◆ What to work on: Would you reproduce exactly the lines below from the one holding "624x504 pixels." through the one holding "Toggle bold formatting", inclusive, and no others?

◆ Data supplied:

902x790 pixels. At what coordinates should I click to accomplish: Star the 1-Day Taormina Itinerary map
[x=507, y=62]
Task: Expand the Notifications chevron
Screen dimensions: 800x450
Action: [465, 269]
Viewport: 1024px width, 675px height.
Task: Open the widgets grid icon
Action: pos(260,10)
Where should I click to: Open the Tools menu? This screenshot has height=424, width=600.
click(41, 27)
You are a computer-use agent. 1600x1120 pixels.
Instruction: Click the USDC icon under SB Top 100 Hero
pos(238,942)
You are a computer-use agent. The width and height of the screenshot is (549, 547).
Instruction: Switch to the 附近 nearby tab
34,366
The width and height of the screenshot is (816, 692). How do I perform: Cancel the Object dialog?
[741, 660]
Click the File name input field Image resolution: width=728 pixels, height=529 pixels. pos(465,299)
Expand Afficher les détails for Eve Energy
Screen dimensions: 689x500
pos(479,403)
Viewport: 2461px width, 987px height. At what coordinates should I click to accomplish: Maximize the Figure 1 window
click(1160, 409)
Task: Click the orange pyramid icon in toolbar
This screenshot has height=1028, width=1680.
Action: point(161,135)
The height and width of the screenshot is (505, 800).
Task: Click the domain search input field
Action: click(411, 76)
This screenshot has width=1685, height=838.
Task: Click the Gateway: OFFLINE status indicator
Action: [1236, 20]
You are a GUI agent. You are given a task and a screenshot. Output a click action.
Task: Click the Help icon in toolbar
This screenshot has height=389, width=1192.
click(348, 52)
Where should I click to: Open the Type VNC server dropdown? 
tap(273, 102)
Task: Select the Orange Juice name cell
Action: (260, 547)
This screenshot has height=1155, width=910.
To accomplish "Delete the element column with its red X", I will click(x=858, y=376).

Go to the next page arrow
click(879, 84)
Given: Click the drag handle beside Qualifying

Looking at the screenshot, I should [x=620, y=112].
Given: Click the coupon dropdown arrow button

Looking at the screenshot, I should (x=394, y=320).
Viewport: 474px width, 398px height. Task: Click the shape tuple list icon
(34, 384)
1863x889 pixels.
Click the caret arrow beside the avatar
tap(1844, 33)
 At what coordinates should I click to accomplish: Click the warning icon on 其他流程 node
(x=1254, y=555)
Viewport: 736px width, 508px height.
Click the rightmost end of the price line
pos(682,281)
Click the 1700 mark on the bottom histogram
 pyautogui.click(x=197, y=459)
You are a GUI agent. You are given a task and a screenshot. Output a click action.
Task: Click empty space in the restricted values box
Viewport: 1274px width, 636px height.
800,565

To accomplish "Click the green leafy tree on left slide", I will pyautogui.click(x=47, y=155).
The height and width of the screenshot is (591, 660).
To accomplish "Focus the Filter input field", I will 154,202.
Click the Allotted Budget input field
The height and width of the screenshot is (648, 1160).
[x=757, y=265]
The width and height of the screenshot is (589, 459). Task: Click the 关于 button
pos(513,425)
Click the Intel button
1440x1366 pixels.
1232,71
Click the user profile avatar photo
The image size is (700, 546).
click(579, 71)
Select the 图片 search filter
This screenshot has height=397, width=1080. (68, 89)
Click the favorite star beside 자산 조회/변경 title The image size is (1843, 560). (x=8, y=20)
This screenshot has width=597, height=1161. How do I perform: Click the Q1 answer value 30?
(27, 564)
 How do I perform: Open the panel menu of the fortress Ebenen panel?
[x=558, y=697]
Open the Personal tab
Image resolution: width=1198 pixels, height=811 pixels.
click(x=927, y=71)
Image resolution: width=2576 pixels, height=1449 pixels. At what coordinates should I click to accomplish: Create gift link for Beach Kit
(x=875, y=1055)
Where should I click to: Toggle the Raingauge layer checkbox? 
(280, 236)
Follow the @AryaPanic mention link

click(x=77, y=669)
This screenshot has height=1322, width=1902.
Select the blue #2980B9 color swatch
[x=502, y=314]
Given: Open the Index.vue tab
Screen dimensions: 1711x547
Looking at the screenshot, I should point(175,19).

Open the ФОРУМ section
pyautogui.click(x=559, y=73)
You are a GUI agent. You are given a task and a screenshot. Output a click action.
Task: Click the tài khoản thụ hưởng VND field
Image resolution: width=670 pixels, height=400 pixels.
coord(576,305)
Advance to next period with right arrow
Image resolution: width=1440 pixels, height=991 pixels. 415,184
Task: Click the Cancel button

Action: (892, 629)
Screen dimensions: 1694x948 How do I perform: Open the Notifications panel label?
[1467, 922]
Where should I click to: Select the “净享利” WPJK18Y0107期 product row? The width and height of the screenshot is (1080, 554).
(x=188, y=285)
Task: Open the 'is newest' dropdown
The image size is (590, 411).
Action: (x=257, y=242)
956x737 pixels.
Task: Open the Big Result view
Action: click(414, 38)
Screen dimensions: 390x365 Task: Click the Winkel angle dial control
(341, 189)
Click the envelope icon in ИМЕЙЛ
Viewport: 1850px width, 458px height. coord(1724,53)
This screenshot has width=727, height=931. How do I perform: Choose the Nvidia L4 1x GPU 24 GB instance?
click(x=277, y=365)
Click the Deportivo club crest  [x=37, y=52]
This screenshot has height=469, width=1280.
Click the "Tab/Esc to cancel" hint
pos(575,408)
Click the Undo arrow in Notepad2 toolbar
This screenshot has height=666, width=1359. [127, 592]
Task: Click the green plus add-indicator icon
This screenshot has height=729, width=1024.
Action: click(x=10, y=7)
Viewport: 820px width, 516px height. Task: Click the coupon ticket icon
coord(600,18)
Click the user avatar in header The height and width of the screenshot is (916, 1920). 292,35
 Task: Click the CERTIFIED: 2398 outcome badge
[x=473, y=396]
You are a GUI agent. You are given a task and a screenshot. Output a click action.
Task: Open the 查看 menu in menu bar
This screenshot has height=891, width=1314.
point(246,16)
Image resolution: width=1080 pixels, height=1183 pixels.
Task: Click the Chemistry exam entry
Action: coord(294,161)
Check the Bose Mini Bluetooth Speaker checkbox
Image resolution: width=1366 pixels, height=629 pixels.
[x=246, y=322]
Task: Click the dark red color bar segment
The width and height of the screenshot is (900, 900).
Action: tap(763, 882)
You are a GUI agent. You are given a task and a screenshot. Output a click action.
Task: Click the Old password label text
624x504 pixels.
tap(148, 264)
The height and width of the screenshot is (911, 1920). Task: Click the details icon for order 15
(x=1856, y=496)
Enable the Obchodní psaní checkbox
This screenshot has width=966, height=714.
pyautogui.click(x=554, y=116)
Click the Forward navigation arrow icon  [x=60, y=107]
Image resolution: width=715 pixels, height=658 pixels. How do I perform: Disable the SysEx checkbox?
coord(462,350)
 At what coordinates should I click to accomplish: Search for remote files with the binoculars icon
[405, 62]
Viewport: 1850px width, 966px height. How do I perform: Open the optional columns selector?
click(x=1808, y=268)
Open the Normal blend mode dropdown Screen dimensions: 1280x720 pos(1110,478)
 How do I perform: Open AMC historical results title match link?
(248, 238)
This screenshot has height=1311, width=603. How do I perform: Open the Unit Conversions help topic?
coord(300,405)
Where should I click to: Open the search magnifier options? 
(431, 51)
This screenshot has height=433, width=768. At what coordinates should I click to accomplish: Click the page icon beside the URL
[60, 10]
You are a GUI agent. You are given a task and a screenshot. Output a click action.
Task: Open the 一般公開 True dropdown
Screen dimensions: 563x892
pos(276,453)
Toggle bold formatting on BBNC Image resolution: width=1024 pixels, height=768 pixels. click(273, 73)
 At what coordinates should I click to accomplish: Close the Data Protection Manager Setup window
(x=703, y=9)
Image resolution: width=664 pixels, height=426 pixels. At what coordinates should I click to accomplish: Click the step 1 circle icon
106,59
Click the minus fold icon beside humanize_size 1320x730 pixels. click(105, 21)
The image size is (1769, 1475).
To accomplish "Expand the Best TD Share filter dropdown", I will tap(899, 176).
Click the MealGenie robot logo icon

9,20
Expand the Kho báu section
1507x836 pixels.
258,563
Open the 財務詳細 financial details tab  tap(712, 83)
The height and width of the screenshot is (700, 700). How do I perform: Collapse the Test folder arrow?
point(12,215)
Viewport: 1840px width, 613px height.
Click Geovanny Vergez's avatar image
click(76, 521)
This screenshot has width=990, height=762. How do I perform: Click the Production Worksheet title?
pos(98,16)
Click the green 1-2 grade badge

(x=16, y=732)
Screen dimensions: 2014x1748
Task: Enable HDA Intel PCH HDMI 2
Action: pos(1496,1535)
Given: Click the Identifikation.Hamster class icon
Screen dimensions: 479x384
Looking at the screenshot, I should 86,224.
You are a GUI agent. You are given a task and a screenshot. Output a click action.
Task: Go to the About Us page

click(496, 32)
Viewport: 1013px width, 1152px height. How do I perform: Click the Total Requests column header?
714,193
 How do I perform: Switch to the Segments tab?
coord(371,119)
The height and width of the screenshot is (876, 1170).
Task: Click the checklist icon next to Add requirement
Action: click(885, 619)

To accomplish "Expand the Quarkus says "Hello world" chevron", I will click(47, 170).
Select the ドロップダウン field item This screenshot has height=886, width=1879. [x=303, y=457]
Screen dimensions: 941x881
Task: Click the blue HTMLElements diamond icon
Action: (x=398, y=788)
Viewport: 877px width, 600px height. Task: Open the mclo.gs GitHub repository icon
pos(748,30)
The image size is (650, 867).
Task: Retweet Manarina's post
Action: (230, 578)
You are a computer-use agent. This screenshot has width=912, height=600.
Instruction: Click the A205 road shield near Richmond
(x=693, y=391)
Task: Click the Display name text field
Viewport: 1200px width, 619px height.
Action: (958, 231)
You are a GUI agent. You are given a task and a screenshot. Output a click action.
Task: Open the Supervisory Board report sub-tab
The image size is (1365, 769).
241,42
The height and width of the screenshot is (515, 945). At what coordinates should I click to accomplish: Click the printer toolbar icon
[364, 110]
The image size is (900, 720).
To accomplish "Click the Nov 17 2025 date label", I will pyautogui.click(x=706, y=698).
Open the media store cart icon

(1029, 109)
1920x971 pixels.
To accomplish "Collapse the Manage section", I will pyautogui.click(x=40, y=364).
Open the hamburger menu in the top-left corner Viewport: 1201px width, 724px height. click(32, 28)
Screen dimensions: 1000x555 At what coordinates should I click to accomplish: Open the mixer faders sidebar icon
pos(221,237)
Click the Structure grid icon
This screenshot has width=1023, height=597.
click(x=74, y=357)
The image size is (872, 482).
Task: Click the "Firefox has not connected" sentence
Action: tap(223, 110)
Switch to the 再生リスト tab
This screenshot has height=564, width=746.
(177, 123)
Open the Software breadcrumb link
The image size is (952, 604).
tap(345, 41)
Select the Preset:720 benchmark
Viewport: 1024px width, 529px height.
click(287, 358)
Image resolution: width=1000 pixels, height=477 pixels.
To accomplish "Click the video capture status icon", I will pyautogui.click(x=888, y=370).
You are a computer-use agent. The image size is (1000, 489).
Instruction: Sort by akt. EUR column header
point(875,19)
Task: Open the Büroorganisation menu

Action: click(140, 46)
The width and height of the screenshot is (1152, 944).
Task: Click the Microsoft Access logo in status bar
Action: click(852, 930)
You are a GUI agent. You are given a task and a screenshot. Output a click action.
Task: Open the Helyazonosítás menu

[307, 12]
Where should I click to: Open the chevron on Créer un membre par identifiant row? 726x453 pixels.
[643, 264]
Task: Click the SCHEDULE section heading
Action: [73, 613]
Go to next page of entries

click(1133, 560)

◆ Result:
624x504 pixels.
tap(148, 264)
The height and width of the screenshot is (911, 1920). Task: Click the details icon for order 15
(x=1856, y=496)
Enable the Obchodní psaní checkbox
This screenshot has width=966, height=714.
pyautogui.click(x=554, y=116)
Click the Forward navigation arrow icon  [x=60, y=107]
Image resolution: width=715 pixels, height=658 pixels. How do I perform: Disable the SysEx checkbox?
coord(462,350)
 At what coordinates should I click to accomplish: Search for remote files with the binoculars icon
[405, 62]
Viewport: 1850px width, 966px height. How do I perform: Open the optional columns selector?
click(x=1808, y=268)
Open the Normal blend mode dropdown Screen dimensions: 1280x720 pos(1110,478)
 How do I perform: Open AMC historical results title match link?
(248, 238)
This screenshot has height=1311, width=603. How do I perform: Open the Unit Conversions help topic?
coord(300,405)
Where should I click to: Open the search magnifier options? 
(431, 51)
This screenshot has height=433, width=768. At what coordinates should I click to accomplish: Click the page icon beside the URL
[60, 10]
You are a GUI agent. You are given a task and a screenshot. Output a click action.
Task: Open the 一般公開 True dropdown
Screen dimensions: 563x892
pos(276,453)
Toggle bold formatting on BBNC Image resolution: width=1024 pixels, height=768 pixels. click(273, 73)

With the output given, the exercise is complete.